Nas relações, tensões sobre desejos e impossibilidades estarão em jogo o tempo todo. Muitas vezes, separados por um abismo impossível de tecer pontes. Frequentemente, será impossível dar o que o outro deseja simplesmente porque o que o outro deseja não é capaz de ser satisfeito.

Outras vezes, porque o limite do que consigo dar pode não ser suficiente,  porque o que o outro quer me violenta, me invade; porque se eu desse, me perderia de mim. Outras vezes, por não ter o que dar daquilo que o outro espera, até porque a mim também falta; outras vezes, porque não aprendi a manejar o afeto que o outro deseja, e não sei servir nem partilhar o bom que há em mim, até porque muitas vezes pode ser desconhecido e assustador.

Às vezes, posso não ter condições pelo cansaço, pela própria dor, pela necessidade de receber, e não ter condições de oferecer nada a ninguém.

Podem existir momentos em que estar consigo já é tão imenso e complexo que não é possível caber mais nenhuma demanda. Existem momentos em que só é possível o silêncio. Existem momentos que é preciso aceitar que o outro é o outro. E que ao não ser capaz de oferecer o que o outro precisa, não significa desamor, falta de consideração ou afeto. Existem momentos em que o que se precisa é tão crítico que não receber pode significar ruptura do vínculo.

Quanto mais alguém possui condições de saber de si e quanto mais o outro se sabe também, mais o espaço da palavra pode ajudar a ajustar essas economias de desejos.

Quanto mais dependente, quanto mais fusionado, quanto mais à mercê do outro, mais o "não" pesa e o "sim" fica urgente. Mais preciso sugar e vorazmente ser preenchido com o outro que me dará pele e forma para o que em mim é vazio e angústia.

Algumas vezes, achamos que o outro irá nos preencher, completar, oferecer um sentido à vida; e nessa ilusão, oferecemos em sacrifício abrir mão de encontrar o próprio caminho e viramos depósito insaciável de demandas sobre o outro, reagindo com fúria e tristeza diante das frustrações.

Às vezes, o que não se pode oferecer é um limite do corpo; às vezes, é um limite da alma. Quando é possível encontrar o ritmo, a dança, a troca saudável, as frustrações, as impotências, os desejos, as poesias, as palavras, os gestos, as tolerâncias e compreensões com os limites, os encontros e convívios ficam possíveis.

Em outros momentos, haverá a constatação da ruptura, que coloca questões sobre o tamanho e possibilidades do desejo ou a escassez da disponibilidade do outro.

Será que ofereço demais e espero sempre retornos que nunca acontecem? Será que nunca espero nada? Será que me coloco onipotente? Será que sempre desejo o que o outro não pode dar para chancelar autossabotagens?
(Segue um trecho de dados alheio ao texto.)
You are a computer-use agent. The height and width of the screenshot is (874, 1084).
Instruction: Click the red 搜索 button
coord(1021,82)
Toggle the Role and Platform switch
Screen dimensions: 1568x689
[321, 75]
Será que me diminuo? Será que percebo o que depositam sobre mim?

É impossível não desejar nada em uma relação. Muitas vezes, a ausência de expectativas é somente o réquiem de algo que acabou. Entretanto, as ilusões depositadas sobre os outros podem ser castelos de areia que me impedem de lidar com o que preciso enfrentar.

Posso transferir para que o outro me dê aquilo que não está no poder do outro e que deveria ser buscado por mim. E assim, me contentar com migalhas justificadas pela aceitação dos limites do outro. Mas aí cabe a pergunta: isso lhe basta?

*Esse texto reflete, exclusivamente, a opinião da autora.